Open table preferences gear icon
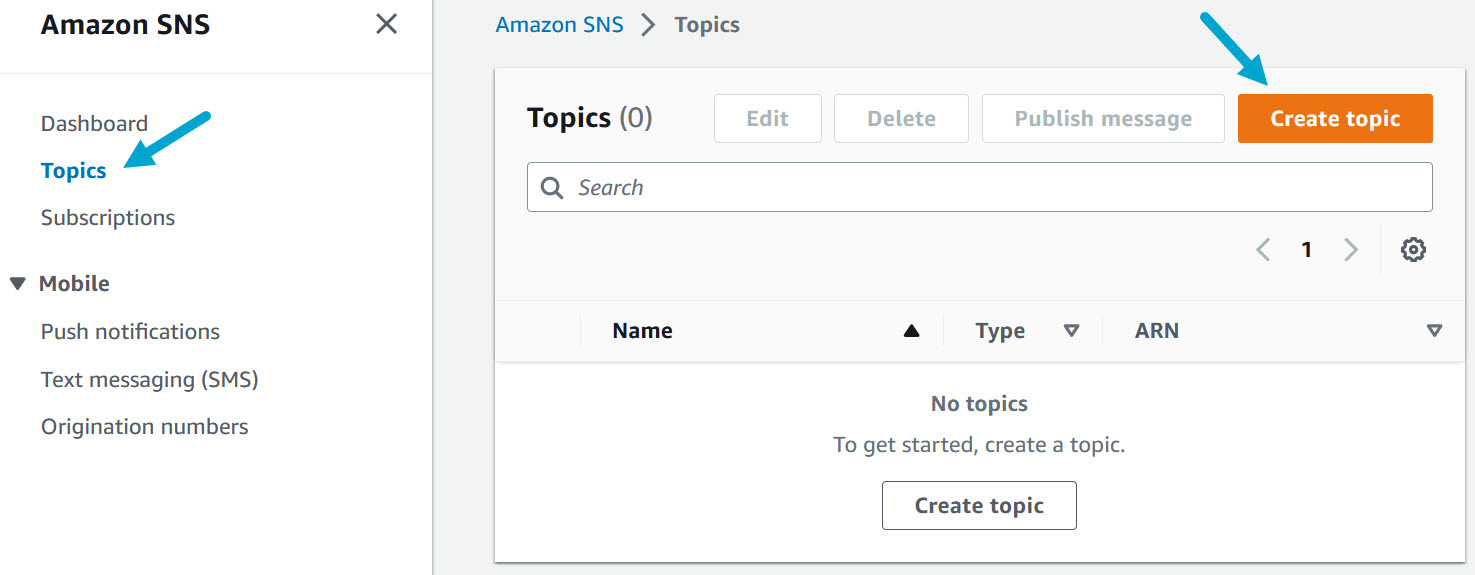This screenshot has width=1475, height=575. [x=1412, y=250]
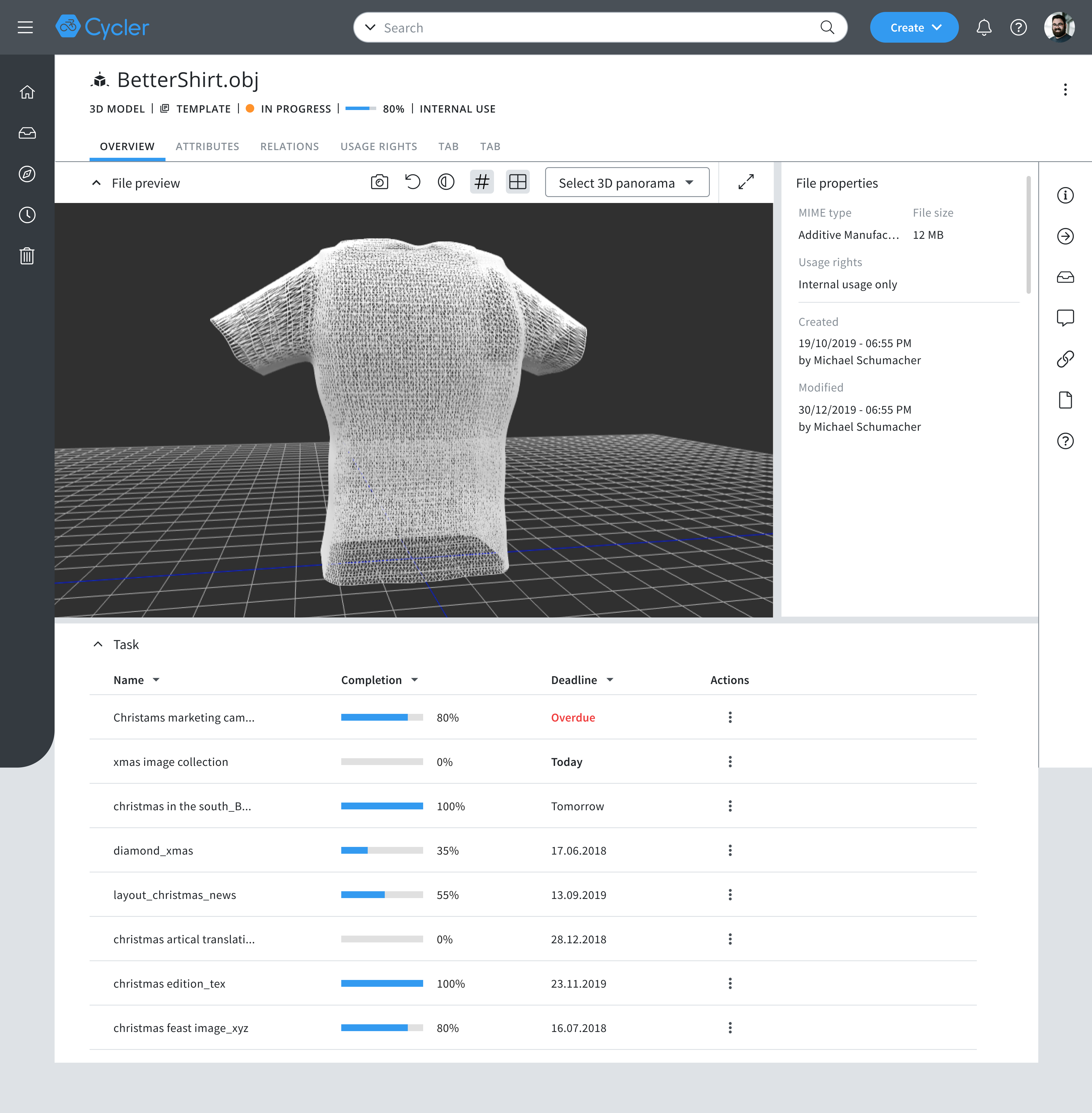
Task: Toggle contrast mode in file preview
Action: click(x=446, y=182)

==

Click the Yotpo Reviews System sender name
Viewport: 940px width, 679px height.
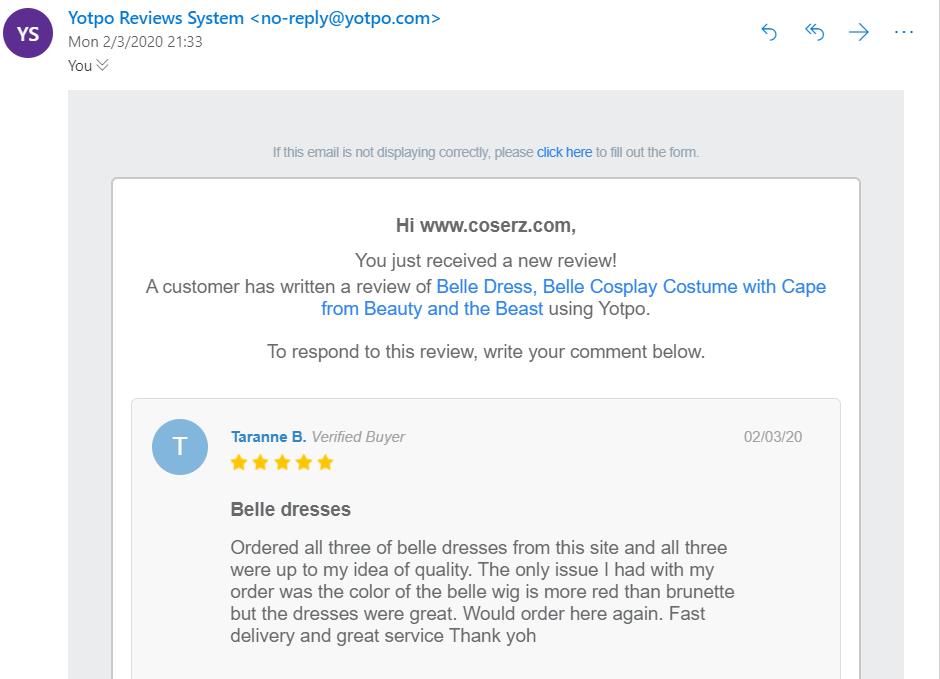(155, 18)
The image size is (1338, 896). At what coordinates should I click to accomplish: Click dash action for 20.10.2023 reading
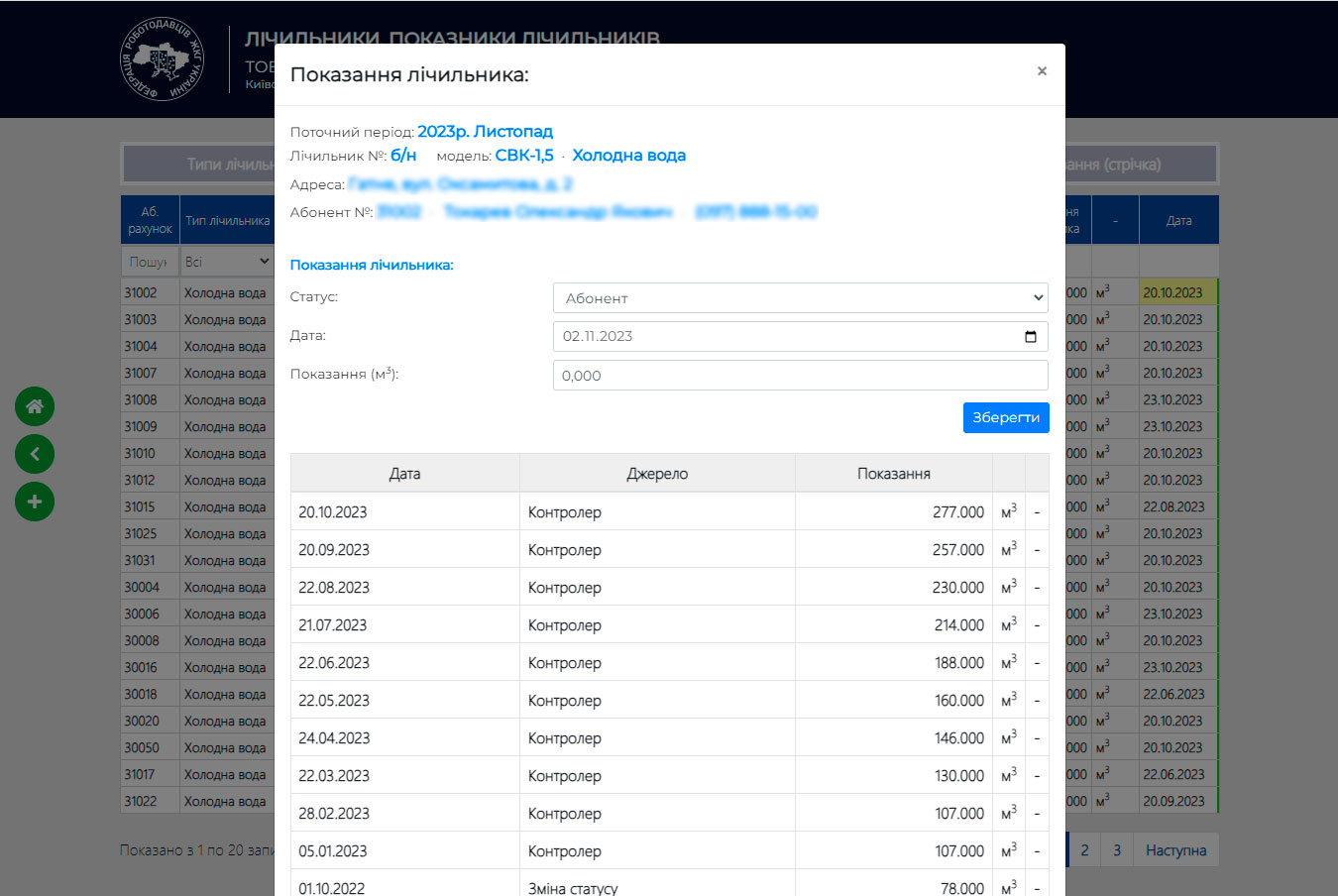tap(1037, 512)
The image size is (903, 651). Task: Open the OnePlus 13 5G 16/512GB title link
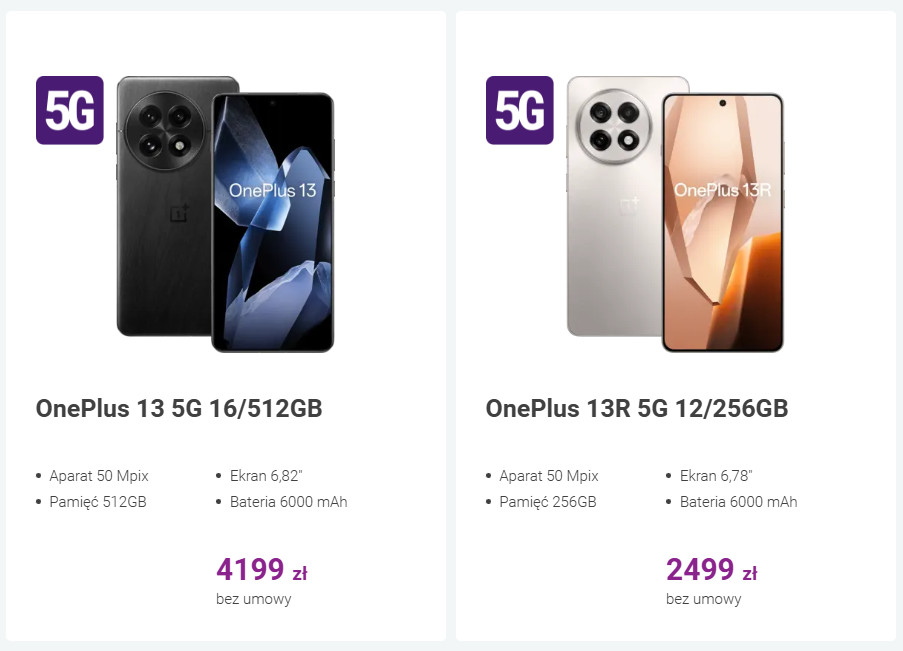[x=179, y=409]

==

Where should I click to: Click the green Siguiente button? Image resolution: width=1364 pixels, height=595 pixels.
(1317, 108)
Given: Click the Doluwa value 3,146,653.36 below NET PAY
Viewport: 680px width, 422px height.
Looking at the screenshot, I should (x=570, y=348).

## [Directive]
Rewrite the lines from the line with "Click the Yotpo Reviews System sender name" to the line with "[x=179, y=409]", replacing "image size" with "screenshot size" and keeping everything else the same. Omit the pictures from your answer.

## [Exercise answer]
Click the Yotpo Reviews System sender name
Viewport: 940px width, 679px height.
(155, 18)
The screenshot size is (1338, 896). At what coordinates should I click to accomplish: Click dash action for 20.10.2023 reading
tap(1037, 512)
The screenshot size is (903, 651). Task: Open the OnePlus 13 5G 16/512GB title link
[x=179, y=409]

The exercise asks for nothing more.